Dominano i centri (64,5%) con un numero di soci e clienti inferiore a 500. Infatti quasi la metà dei centri sportivi, pari al 47,7%, ha una superficie sotto i 500 mq; il 28% ha una dimensione fra i 500 e i 1.000 metri quadrati, mentre sono in minoranza i club fra i 1.000 e i 2.000 metri quadrati (12%) e quelli oltre i 2.000 metri quadrati (12%).

Le proposte di abbonamento (ingresso giornaliero, mensile, semestrale, annuale, ecc.) è molto varia.

Solo il 23% dei centri sportivi ha oltre della metà dei clienti con un abbonamento annuale.

Il modello prevalente nella gestione è quello dove il proprietario in molti casi si occupa sia dell’organizzazione della palestra, sia delle attività. Si consideri che infatti il 27% dei club non ha una reception e quasi il 60% non ha un consulente commerciale né amministrativo.

Lo staff tecnico sportivo impiegato rientra in un range fra 1 e 5 istruttori nell’82% dei casi; solo il 6% ne ha più di 10. Oltre l’86% dei centri sportivi dichiara di spendere meno di 30 mila euro al mese per il personale.

Paolo Menconi, presidente di IFO, afferma: “I risultati di questa ricerca indicano che l’industria del fitness è in un momento difficilissimo e senza precedenti. Non va dimenticato che è un settore che ha un ruolo sociale fondamentale per il benessere psico-fisico dei cittadini, con un’offerta molto variegata e per tutte le tasche. Il settore va protetto con interventi strutturali seri e concreti, sia per chi vi lavora sia per i clienti, per potersi rimettere in piedi e continuare a guardare serenamente al futuro.”

Oltre l’83% delle palestre ritiene che le misure adottate finora non siano sufficienti a sostenere il settore.

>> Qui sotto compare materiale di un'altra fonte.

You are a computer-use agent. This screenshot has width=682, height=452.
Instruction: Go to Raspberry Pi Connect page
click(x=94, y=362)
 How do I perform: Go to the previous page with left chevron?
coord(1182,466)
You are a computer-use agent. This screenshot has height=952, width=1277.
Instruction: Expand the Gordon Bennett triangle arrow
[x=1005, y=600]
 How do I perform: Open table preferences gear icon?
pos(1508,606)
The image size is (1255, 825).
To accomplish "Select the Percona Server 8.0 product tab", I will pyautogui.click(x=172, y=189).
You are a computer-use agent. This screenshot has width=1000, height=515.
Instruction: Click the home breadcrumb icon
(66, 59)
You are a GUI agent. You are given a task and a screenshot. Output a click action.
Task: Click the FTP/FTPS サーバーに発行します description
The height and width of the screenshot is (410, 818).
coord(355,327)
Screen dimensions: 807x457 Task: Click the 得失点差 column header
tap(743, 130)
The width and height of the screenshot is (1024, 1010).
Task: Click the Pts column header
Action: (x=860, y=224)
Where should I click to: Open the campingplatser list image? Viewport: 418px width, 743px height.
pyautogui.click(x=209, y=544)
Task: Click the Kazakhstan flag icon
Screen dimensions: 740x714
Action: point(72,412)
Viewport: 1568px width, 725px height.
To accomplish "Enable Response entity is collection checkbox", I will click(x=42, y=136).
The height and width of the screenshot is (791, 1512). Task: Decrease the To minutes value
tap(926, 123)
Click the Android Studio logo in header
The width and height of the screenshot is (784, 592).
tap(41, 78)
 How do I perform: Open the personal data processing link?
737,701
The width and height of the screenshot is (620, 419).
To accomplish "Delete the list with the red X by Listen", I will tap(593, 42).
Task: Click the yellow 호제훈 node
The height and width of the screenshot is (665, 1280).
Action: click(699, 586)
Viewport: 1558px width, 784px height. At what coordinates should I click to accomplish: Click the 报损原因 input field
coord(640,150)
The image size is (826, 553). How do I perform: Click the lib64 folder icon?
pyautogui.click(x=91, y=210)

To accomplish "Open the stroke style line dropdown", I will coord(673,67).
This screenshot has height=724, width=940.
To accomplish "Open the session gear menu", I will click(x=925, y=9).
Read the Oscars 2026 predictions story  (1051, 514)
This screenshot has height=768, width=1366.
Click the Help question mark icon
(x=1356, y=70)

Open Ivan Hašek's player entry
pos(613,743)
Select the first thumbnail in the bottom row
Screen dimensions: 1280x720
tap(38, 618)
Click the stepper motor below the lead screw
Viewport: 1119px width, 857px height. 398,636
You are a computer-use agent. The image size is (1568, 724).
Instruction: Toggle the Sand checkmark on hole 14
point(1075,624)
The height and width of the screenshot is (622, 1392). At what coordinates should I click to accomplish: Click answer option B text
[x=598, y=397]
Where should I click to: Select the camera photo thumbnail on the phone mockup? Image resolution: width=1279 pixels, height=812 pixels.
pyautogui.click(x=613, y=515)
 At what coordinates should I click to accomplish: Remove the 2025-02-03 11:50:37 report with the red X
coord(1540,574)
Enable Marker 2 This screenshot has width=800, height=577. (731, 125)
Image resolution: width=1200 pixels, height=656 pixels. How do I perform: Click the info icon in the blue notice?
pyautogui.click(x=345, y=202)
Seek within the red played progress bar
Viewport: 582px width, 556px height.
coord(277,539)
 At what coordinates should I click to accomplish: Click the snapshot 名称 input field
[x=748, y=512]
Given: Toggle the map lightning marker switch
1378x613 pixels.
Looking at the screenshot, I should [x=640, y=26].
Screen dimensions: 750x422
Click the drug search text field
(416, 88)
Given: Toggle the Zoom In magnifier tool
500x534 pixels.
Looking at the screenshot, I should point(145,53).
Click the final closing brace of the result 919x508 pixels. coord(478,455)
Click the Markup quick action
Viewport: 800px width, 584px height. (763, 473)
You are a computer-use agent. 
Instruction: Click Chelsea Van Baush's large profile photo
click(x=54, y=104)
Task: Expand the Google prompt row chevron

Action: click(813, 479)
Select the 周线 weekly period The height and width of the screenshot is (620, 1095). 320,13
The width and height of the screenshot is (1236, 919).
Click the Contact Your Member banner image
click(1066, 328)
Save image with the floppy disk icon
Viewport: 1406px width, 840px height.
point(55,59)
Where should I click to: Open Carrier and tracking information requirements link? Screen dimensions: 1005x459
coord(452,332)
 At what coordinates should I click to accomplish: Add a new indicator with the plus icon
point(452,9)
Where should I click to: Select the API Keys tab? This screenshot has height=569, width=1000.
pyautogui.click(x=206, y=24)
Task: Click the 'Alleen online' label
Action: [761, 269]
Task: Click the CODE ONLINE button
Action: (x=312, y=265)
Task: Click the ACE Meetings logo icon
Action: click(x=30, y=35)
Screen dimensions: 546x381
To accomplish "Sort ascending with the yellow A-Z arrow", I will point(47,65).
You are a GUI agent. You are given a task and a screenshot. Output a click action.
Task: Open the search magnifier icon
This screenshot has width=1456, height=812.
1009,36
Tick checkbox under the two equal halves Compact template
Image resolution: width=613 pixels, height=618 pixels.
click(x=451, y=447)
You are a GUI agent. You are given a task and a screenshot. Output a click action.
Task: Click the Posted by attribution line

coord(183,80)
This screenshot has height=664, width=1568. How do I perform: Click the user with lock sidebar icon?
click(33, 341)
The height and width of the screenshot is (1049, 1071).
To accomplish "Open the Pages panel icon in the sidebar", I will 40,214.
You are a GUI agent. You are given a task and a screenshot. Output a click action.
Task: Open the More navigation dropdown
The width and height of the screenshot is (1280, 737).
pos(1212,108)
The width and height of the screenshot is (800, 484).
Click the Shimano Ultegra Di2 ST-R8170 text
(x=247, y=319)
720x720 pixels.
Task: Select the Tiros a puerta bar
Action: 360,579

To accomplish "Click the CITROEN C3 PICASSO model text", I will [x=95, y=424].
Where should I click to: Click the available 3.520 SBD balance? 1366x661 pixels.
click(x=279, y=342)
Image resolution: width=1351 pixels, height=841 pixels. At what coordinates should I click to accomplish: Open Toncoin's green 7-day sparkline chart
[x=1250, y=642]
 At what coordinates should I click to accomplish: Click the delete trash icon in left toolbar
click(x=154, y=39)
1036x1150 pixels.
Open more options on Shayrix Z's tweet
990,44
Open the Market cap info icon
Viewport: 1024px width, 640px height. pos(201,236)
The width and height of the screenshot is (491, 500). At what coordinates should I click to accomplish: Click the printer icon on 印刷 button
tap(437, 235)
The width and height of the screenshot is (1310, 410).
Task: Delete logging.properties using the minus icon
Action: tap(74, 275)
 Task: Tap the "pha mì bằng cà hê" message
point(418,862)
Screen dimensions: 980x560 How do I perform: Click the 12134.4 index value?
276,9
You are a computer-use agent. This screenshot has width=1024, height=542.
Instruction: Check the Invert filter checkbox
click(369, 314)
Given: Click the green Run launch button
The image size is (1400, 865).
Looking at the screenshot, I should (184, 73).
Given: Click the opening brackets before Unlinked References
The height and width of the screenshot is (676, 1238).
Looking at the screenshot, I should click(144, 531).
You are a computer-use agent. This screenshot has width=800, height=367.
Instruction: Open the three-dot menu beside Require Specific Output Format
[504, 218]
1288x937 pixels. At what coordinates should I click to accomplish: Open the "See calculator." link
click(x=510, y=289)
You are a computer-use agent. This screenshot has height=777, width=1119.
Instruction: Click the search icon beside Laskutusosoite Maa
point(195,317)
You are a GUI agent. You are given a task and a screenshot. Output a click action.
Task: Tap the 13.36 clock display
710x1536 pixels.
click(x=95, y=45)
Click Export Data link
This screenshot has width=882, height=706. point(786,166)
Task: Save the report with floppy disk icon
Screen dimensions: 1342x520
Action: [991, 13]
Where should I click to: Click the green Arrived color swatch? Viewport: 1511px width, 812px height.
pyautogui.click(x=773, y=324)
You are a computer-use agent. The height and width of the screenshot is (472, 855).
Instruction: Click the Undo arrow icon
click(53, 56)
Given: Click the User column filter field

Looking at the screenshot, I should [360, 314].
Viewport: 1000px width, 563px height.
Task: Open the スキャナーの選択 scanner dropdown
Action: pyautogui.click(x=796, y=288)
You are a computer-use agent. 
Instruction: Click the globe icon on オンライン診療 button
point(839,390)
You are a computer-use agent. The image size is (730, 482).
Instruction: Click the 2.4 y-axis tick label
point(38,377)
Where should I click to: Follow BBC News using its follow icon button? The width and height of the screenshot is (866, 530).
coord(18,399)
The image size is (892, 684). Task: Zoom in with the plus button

La situazione è difficile per tutti. Diversa è la capacità economica di poter resistere: il 22% dichiara di avere autonomia per 1 mese, il 61% ritiene di non avere le forze economiche per superare la crisi per 2 mesi. Sale al 77,3% la percentuale delle aziende sportive che potrebbe non farcela al terzo mese. Al quarto mese di stop sale oltre l’82% il rischio di non sopravvivenza delle strutture. Solo il 3,4% dei club potrebbe avere le risorse economiche per resistere a cinque mesi di chiusura.